**Kısa görev**
Sevde Tuba Okçu söyleşisinin giriş metninde "Sevde Tuba Okçu'nun" sözlerinin geçtiği yerden başlayıp "bir söyleşi yaptık." sözlerinden sonra biten bölümü hiç değiştirmeden yazın.

**Kaynak**
******************************

Sevde Tuba Okçu'nun Suriyeli küçük Ahmet'in kayıkla yaptığı yolculuğu anlatan "Kayıktaki Çocuk" kitabını geçen yıl okumuştum. Kosta Rika'da Barış Eğitimi üzerine yüksek lisansını yaparken sınıf arkadaşları Japonyalı Maya Mizuno ve Hollandalı Vonne Hemels ile yazmışlardı bu kitabı. Çocuk edebiyatı kalıpları içinde kaleme alınmıştı ama bana sorarsanız aslen kitabı çocuklarına okuyan anne babalara sesleniyordu hikaye. Ardından çocuklara yönelik iki kitabı daha yayınlandı. Çocuk edebiyatının sınırları, dili, temaları ve nasıl olması ve nereye doğru evrilmesi gerektiği üzerine bir yandan kafa yoruyordu. "Öteki" kavramı üzerine yoğunlaşan "Kartopu Panda"nın yayınlanmasını vesile ederek çocuk edebiyatı hakkında Sevde Tuba Okçu ile bir söyleşi yaptık.

******************************

**Veri satırları**
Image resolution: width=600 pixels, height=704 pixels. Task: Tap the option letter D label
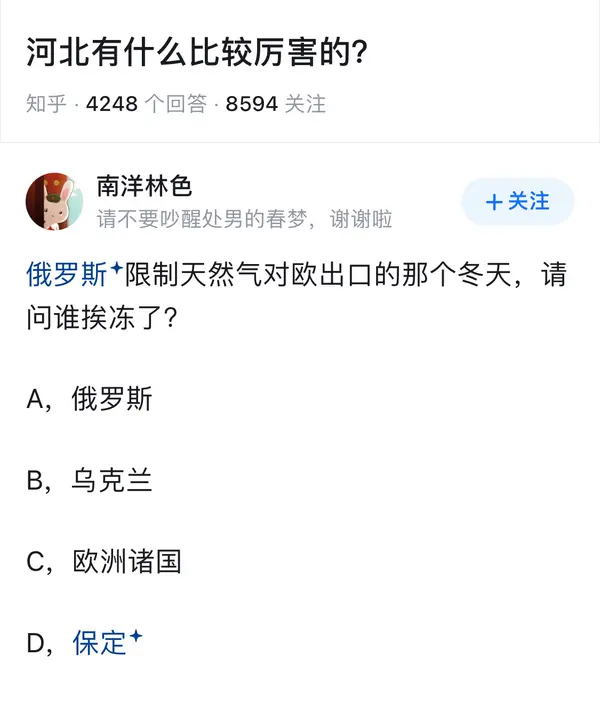click(36, 643)
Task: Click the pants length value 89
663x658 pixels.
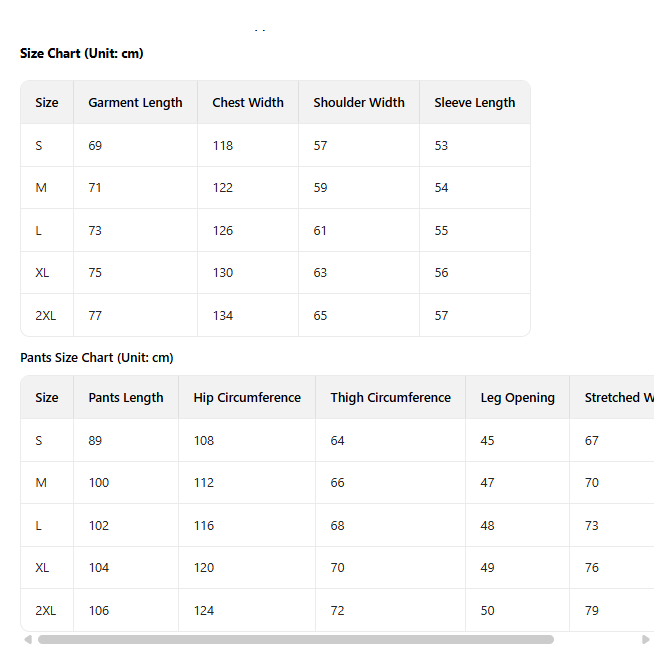Action: click(x=95, y=440)
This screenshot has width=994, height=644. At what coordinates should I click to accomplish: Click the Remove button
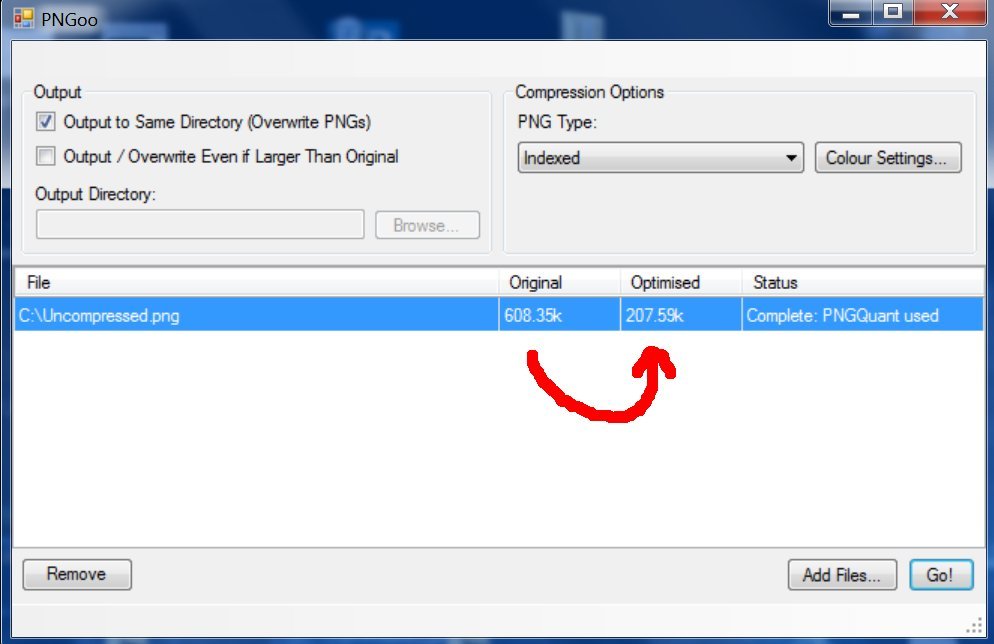click(77, 575)
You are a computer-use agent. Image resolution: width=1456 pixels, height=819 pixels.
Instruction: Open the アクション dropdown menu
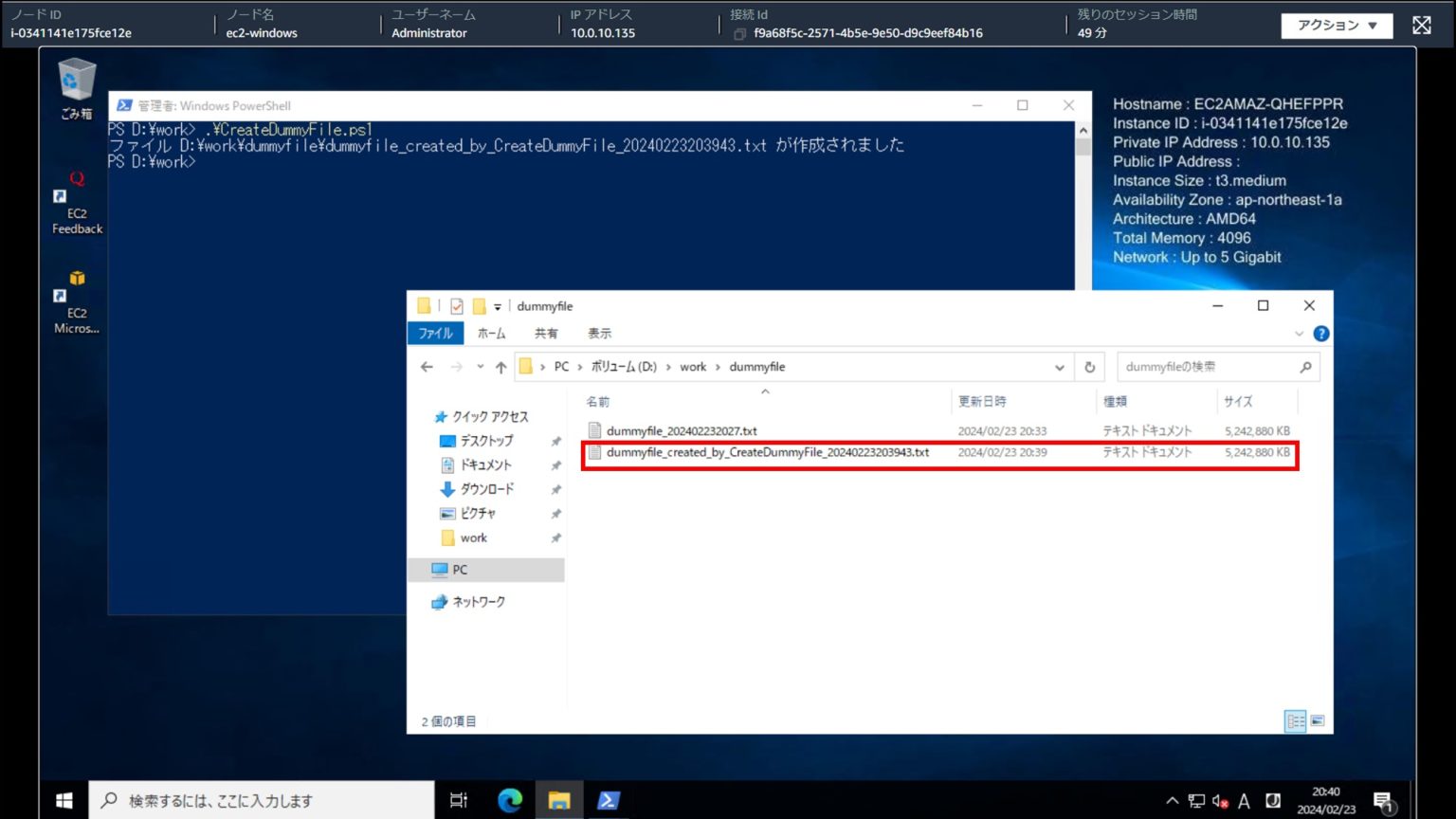tap(1337, 26)
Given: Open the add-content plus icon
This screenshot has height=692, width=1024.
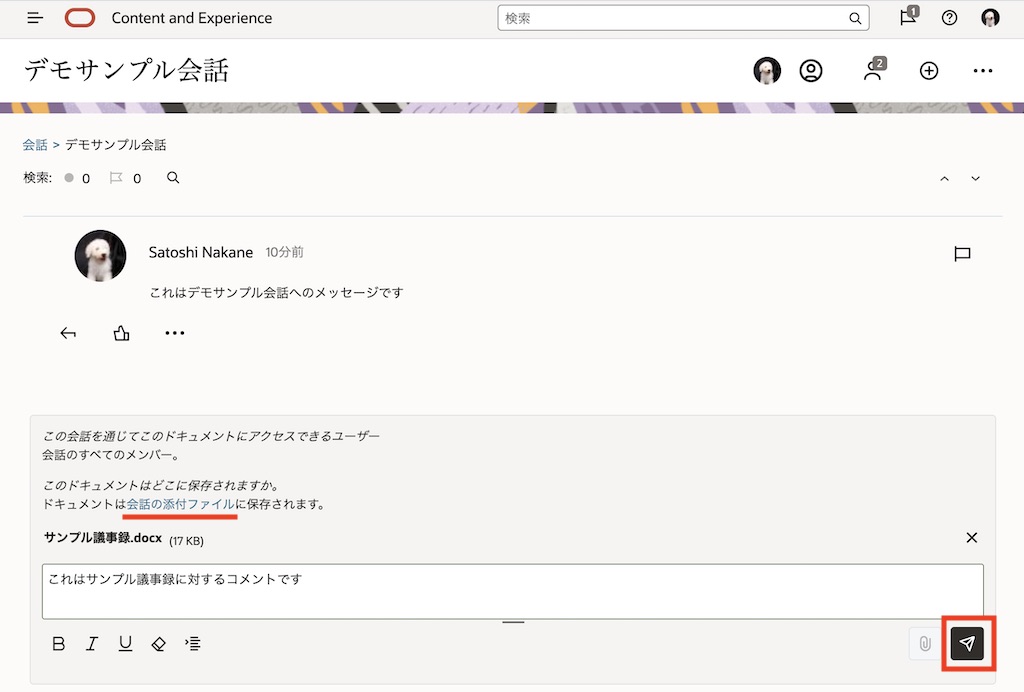Looking at the screenshot, I should point(928,71).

******************************

**Tam cevap**
Sevde Tuba Okçu'nun Suriyeli küçük Ahmet'in kayıkla yaptığı yolculuğu anlatan "Kayıktaki Çocuk" kitabını geçen yıl okumuştum. Kosta Rika'da Barış Eğitimi üzerine yüksek lisansını yaparken sınıf arkadaşları Japonyalı Maya Mizuno ve Hollandalı Vonne Hemels ile yazmışlardı bu kitabı. Çocuk edebiyatı kalıpları içinde kaleme alınmıştı ama bana sorarsanız aslen kitabı çocuklarına okuyan anne babalara sesleniyordu hikaye. Ardından çocuklara yönelik iki kitabı daha yayınlandı. Çocuk edebiyatının sınırları, dili, temaları ve nasıl olması ve nereye doğru evrilmesi gerektiği üzerine bir yandan kafa yoruyordu. "Öteki" kavramı üzerine yoğunlaşan "Kartopu Panda"nın yayınlanmasını vesile ederek çocuk edebiyatı hakkında Sevde Tuba Okçu ile bir söyleşi yaptık.